- [Task directions]: Your output should consist solely of the lines from the one with "Podcasts (953, 72)" through the end of the records, reproduced exactly, both ends included.

- [Input for this task]:
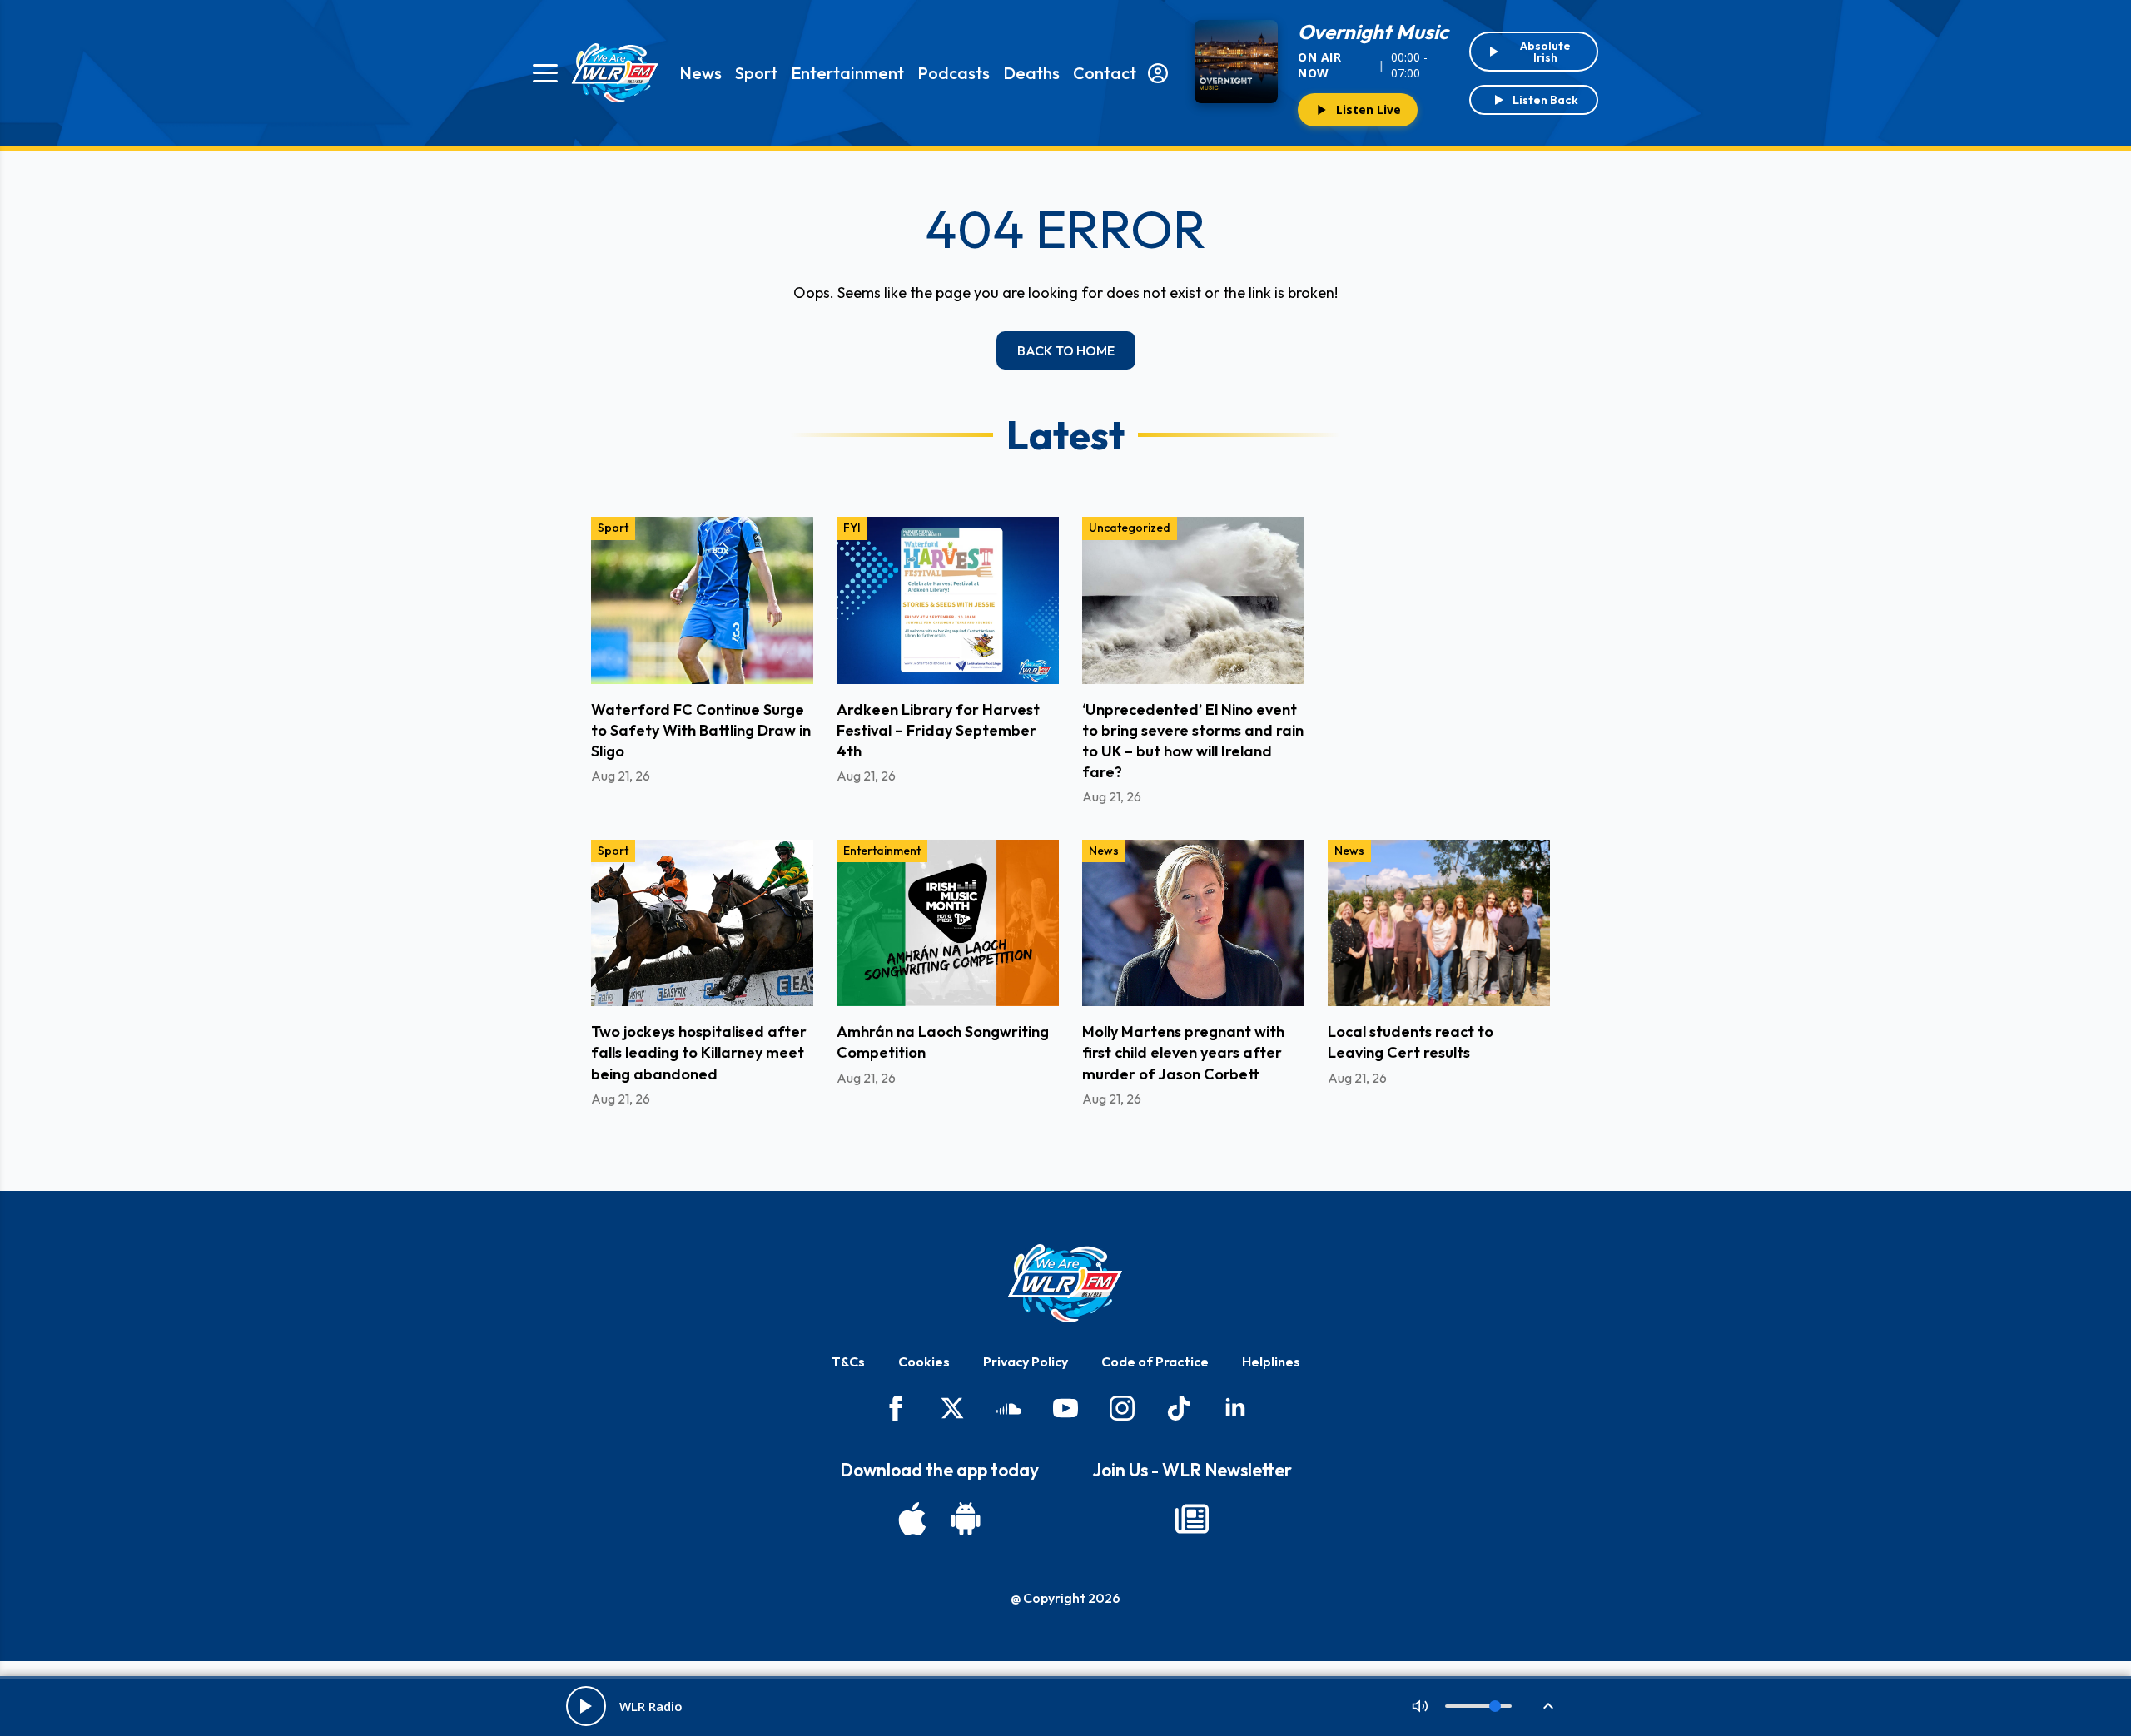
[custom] (1009, 1408)
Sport (756, 72)
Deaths (1031, 72)
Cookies (924, 1361)
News (700, 72)
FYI (852, 527)
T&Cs (848, 1361)
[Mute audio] (1420, 1706)
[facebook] (895, 1408)
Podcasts (953, 72)
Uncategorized (1129, 527)
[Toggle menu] (545, 73)
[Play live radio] (586, 1706)
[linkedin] (1235, 1408)
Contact (1104, 72)
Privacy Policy (1025, 1361)
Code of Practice (1155, 1361)
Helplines (1271, 1361)
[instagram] (1122, 1408)
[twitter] (952, 1408)
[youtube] (1065, 1408)
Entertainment (847, 72)
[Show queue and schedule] (1548, 1706)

- [Answer space]:
Podcasts (953, 72)
Uncategorized (1129, 527)
[Toggle menu] (545, 73)
[Play live radio] (586, 1706)
[linkedin] (1235, 1408)
Contact (1104, 72)
Privacy Policy (1025, 1361)
Code of Practice (1155, 1361)
Helplines (1271, 1361)
[instagram] (1122, 1408)
[twitter] (952, 1408)
[youtube] (1065, 1408)
Entertainment (847, 72)
[Show queue and schedule] (1548, 1706)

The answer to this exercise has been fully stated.